His card starts with the firm’s name and logotype.
“There’s a very earthy identity with a golden acorn,” Michael says. “At the heart of our brand identity, which we carry across in all of the media where we put ourselves forward. It’s on our website, that idea of the forest and the golden acorn.”
That identity led Michael to choose a Crane’s textured paper for his card, with a warm ivory color.
“I was super impressed with the wide selection of papers available,” Michael said. “I have always loved the luxurious feel of Crane’s.”
A gold edge painting technique emphasizes the thickness of the stock and reinforces the Goldforest identity.
“It’s approachable, it seems fertile, it’s about growth and creativity itself,” he says. “It’s a solid brand identity that everyone feels good about.”
Michael says he’s been getting a nice response from the card, particularly at the recent Fancy Food Show in New York City.
“Branding is not easy,” he says. “Developing a brand identity takes a lot of thought, a lot of research, and a lot of analysis. My advice to others is to develop insights along the way and do your homework.”
We covered Unanimous in a past blog post about geometric business card designs. They went with a three-card set that’s consistent with their overall brand colors; team members get to have a little individuality by selecting the color that represents them, but they’re still existing within the overall brand.
Their art director, Scott Claypool, told us:
“We wanted a sleek, minimalist, black one-sided card. When you see the black side, it’s nice and clean, but when you flip it over you’re engaged by the brand colors, presenting a different color within our brand palette. People notice that they all look the same.”
Syn3rgy is a full-service strategic marketing agency, and we also covered their card in our post about geometric business card designs. They went with a die-cut, square business card to go against the grain of traditional business cards.

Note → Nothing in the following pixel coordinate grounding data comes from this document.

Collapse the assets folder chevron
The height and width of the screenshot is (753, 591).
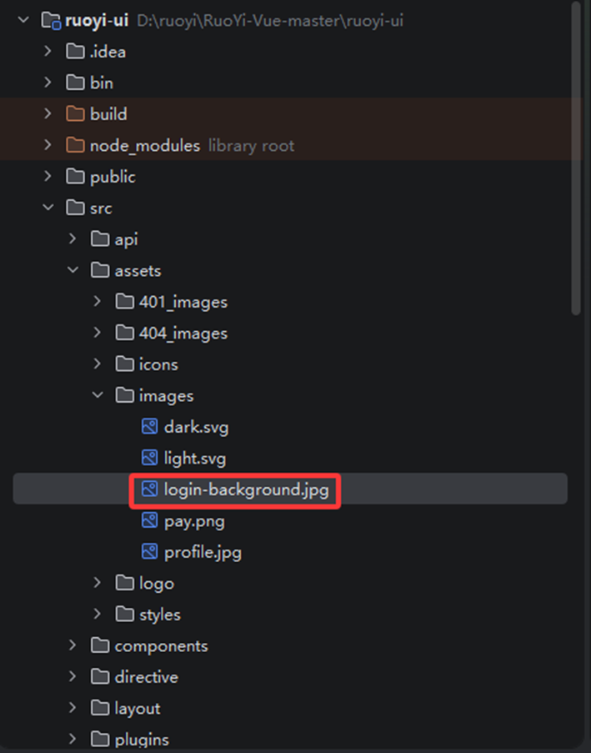pyautogui.click(x=73, y=270)
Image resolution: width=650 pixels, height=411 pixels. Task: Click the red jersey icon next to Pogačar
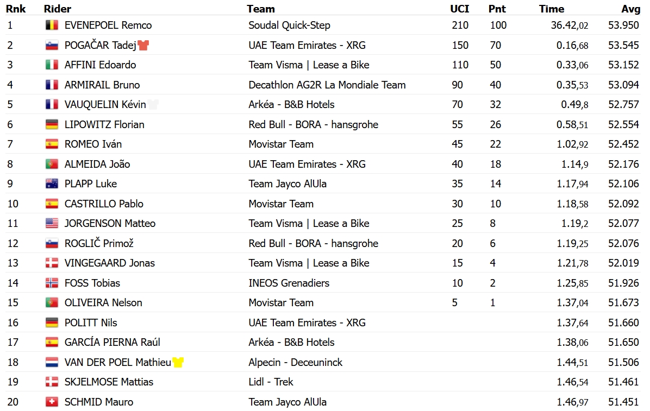(x=143, y=45)
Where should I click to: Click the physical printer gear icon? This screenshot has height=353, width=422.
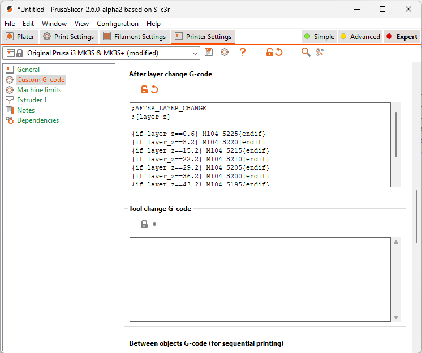[x=225, y=52]
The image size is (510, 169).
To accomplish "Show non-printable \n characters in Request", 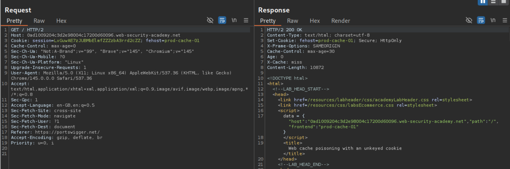I will point(234,20).
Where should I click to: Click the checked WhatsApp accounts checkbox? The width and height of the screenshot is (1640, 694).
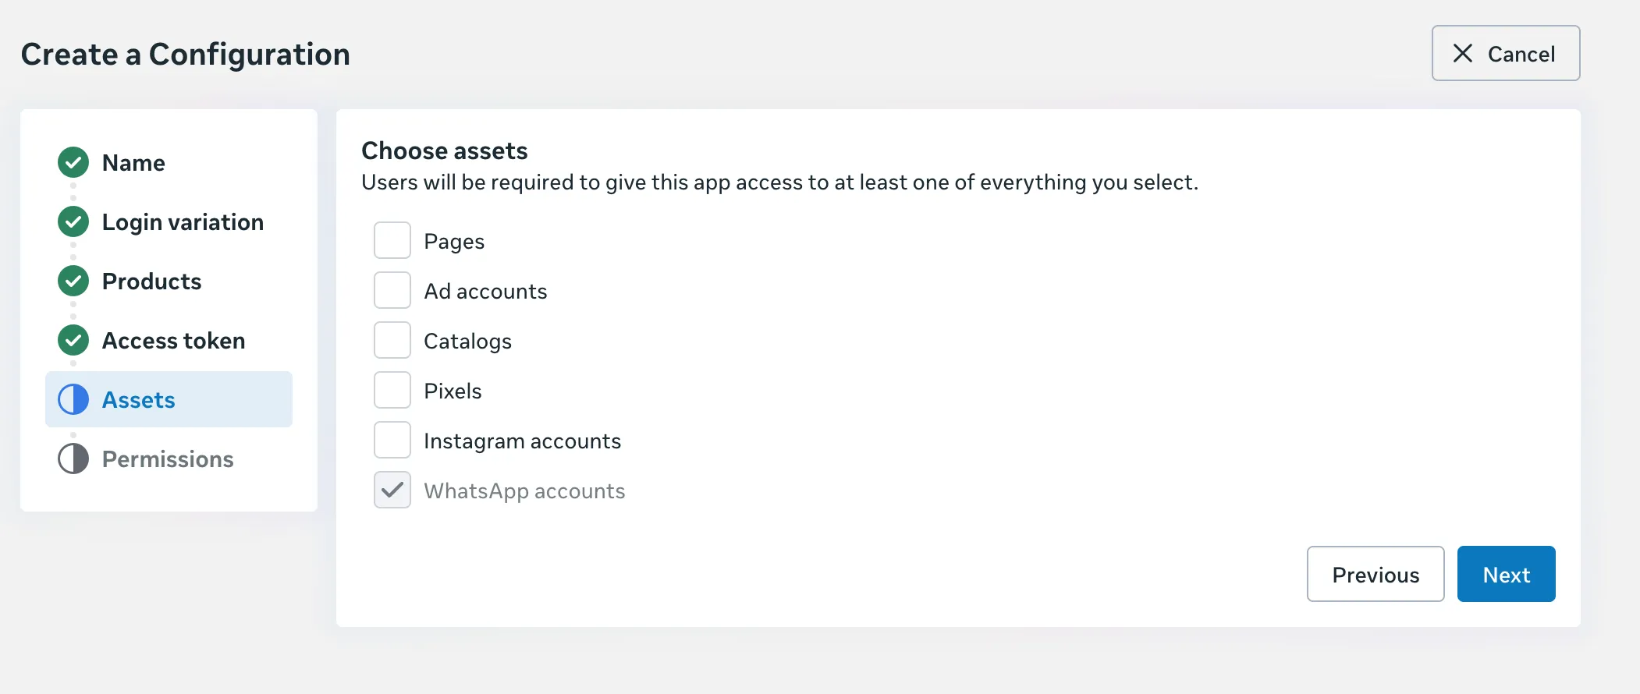click(x=392, y=490)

“SYN3RGY Creative is about being big, bold and taking risks,” says their founder and CEO Steven Newlon. “We’re really about innovation and pushing boundaries all while making data-driven decisions… When you go to events, and they have a little fishbowl and you drop your card in there for a contest, and I can’t tell you how many times I’ve won. It stands out against the hundreds of traditional white business cards in there.”
Furniture Branding was also featured in our post about geometric business cards.
They’re a strategic and creative agency that focuses on B2B and B2C furniture businesses.
Their CEO and Creative Director Jason Pires, wanted to show off his new logo, which is an abstraction of the letters B and F, along with a profile of a moder-looking chair.
“We wanted something that said we’re a solid company, sturdy, strong, but we also have the right eccentricity and fashion sense to understand your brand,” he said. “We kept one side clean, to show that as an agency that we have a clean palate to work with.”
“When we chose the paper stock, we thought that a lot of people are doing matte finish, so we wanted something uncoated to project a higher-end feel for our brand,” he added. “Most of our services are digital so this printed piece is the only thing physical people will see from our brand. All in all the components coming together made this card a winner for us and our clients.”
7. Square Munky
Square Munky, based in Phoenix, Arizona, was featured in our blog post about business cards that have animals in the design.
The owner, Brian Proud, said he wanted to combine a square, thick card with a simple design to stand out. When he hands out the card to potential clients, they tell him they’ve never seen anything like it.
“It’s very simple looking, but the thick cardstock gets people saying they don’t know that you could order cards that thick,” he says. “They want to go out and get something like that that makes a little more of a statement than when you go to a “churn and burn” card producer, where you get the same thing as everyone else.”